:: Goal of the exercise ::
Copy the data verbatim, starting at the beginning of the data and ending with the line that contains "will click(x=191, y=515).", including both ends.

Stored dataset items
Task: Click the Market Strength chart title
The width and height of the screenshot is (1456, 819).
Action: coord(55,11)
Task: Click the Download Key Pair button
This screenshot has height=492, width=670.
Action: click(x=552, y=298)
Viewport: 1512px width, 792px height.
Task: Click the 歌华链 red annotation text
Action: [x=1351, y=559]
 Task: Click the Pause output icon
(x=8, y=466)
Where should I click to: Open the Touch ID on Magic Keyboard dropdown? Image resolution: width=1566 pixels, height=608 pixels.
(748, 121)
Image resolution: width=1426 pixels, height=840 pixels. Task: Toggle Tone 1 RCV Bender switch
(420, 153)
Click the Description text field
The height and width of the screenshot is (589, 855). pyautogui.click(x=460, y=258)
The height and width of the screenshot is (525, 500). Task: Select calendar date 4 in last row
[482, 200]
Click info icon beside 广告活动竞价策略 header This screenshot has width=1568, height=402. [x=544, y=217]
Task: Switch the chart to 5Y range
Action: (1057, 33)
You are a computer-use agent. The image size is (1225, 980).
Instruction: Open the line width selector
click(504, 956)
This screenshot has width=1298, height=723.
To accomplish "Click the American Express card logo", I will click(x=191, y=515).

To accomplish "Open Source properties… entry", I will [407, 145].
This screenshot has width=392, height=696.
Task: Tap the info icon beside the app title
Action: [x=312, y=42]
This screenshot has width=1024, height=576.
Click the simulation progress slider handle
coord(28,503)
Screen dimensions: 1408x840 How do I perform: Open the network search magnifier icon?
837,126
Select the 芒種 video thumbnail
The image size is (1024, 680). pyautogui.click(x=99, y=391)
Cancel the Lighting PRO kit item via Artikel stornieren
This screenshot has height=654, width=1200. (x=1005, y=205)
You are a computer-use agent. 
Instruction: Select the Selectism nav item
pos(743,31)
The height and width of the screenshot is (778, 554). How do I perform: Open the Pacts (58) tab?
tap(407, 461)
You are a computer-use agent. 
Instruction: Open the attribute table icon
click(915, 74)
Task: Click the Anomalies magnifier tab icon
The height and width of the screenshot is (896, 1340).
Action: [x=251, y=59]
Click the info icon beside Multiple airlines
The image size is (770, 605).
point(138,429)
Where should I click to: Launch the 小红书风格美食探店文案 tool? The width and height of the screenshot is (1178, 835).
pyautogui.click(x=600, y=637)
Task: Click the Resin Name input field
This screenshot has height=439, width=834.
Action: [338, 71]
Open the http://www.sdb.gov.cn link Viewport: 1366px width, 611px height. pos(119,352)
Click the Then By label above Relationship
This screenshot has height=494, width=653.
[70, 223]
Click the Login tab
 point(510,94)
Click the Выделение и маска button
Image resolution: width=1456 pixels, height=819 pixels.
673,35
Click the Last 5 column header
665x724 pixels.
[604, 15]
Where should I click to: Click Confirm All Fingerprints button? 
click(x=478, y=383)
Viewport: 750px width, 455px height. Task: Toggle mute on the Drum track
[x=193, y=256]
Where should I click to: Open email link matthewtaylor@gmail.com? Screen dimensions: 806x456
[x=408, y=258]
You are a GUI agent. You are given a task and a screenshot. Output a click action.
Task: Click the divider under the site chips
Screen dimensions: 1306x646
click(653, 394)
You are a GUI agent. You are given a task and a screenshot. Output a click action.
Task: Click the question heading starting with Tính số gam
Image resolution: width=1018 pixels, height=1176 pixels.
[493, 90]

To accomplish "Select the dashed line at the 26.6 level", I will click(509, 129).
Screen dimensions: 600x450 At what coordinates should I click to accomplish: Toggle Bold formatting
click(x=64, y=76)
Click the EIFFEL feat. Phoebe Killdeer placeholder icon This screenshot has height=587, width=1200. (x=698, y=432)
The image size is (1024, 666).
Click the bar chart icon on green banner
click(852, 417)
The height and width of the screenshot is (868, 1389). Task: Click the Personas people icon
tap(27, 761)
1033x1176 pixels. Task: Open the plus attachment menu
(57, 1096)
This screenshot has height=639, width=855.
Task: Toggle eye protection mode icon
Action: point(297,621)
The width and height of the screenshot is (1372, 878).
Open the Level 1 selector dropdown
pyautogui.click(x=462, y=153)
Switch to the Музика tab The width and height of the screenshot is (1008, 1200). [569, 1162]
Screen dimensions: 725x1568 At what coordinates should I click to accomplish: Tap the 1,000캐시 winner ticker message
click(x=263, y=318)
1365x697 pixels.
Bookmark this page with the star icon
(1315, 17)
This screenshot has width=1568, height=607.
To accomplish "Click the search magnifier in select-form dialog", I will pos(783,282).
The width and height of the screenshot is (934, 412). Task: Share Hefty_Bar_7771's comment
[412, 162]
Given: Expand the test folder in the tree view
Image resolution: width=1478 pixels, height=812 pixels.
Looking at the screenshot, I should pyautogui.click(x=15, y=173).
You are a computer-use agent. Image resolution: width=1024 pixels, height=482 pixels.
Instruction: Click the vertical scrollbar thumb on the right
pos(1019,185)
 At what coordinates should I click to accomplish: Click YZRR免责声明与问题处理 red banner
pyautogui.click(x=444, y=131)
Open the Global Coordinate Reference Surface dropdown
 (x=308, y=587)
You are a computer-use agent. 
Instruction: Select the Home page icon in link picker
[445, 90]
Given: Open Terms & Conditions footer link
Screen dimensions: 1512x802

:: Written response ::
Task: Click the Market Strength chart title
The width and height of the screenshot is (1456, 819).
Action: coord(55,11)
Task: Click the Download Key Pair button
This screenshot has height=492, width=670.
Action: click(x=552, y=298)
Viewport: 1512px width, 792px height.
Task: Click the 歌华链 red annotation text
Action: [x=1351, y=559]
 Task: Click the Pause output icon
(x=8, y=466)
Where should I click to: Open the Touch ID on Magic Keyboard dropdown? Image resolution: width=1566 pixels, height=608 pixels.
(748, 121)
Image resolution: width=1426 pixels, height=840 pixels. Task: Toggle Tone 1 RCV Bender switch
(420, 153)
Click the Description text field
The height and width of the screenshot is (589, 855). pyautogui.click(x=460, y=258)
The height and width of the screenshot is (525, 500). Task: Select calendar date 4 in last row
[482, 200]
Click info icon beside 广告活动竞价策略 header This screenshot has width=1568, height=402. [x=544, y=217]
Task: Switch the chart to 5Y range
Action: (1057, 33)
You are a computer-use agent. The image size is (1225, 980).
Instruction: Open the line width selector
click(504, 956)
This screenshot has width=1298, height=723.
To accomplish "Click the American Express card logo", I will click(x=191, y=515).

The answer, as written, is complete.